Ask 10 questions first
There are so many different variables (time, company size, levels of resources, budget, and training type and content ) to consider when making a decision about what training model to choose. And, because of this, only you can judge what’s right for your business at any given time. But here’s where having a list of pertinent questions helps.
You can focus your decision-making by asking the following 10 questions:
- What’s the scale of my training requirement? How many people do I need to train, and how often?
- Are my training requirements likely to change significantly in the near future?
- Are there any significant events that might influence my training strategy?
- What training topics do I need to include in my program? Do I have in-house experts in these subject areas? Are there off-the-shelf courses or training resources I can buy in for some or all of these topics?
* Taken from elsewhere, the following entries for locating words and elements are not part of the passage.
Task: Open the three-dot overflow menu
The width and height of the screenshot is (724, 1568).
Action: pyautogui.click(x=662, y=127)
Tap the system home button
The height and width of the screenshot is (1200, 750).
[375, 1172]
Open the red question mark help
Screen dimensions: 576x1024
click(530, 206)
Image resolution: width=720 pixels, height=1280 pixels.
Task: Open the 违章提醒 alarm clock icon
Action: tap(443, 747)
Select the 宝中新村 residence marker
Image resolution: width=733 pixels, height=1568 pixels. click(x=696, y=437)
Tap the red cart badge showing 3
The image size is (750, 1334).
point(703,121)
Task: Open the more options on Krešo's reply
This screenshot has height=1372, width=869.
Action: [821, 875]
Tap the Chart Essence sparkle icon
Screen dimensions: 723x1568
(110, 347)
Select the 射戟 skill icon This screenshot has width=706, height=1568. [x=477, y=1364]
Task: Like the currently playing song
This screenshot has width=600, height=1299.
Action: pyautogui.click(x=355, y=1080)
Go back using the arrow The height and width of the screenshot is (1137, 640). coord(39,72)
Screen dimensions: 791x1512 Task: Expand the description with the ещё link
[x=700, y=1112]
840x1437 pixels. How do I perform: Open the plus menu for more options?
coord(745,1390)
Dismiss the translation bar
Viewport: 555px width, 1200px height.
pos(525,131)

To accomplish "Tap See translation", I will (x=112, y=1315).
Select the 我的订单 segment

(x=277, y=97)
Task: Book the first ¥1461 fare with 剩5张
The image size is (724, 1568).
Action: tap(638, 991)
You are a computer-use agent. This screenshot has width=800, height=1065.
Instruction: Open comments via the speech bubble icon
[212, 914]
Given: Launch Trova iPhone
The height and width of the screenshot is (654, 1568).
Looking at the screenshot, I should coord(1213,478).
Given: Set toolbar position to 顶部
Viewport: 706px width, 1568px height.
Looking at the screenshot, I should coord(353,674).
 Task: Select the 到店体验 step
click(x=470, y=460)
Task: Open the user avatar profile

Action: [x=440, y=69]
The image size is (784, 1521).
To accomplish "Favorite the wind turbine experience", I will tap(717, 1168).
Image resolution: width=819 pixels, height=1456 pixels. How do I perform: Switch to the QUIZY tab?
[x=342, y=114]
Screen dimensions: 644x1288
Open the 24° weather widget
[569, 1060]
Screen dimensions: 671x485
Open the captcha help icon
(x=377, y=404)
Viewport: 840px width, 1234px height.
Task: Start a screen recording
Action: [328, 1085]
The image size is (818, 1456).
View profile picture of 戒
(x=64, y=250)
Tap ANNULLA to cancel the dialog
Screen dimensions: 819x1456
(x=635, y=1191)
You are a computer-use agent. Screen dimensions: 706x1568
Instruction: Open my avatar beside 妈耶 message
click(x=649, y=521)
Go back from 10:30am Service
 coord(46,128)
- What’s my budget? Is this fixed or dependent on need?
- Do I have the resources (space, skills, infrastructure) in place to develop and deliver the training in-house? How regularly will I be able to review and refresh content and design?
- Will an outside training organization add value?
- Do I have employees available who are qualified trainers? If not, are there benefits to hiring or training someone to do that job?
- How many remote workers do I have? Am I resourced to manage their training needs myself?
- What technology is available to help me deliver in-house training?
A blended approach: The best of both worlds
Depending on the answers to your questions, one model may stand out as a strong match. But there’s a good chance your ideal program will emerge as a mix of both in-house and outsourced employee training strategy.
This blended approach may be less easy to organize. But it’s likely to be more effective and affordable in the long run. Either way, once you’ve decided, the process doesn’t stop there.
To keep pace with your business model, you need to keep asking questions. And keep track of technology. A full-featured eLearning training platform with rich integrations can give in-house learning the edge. And as immersive technologies become more mainstream, training tech could well be your deciding factor.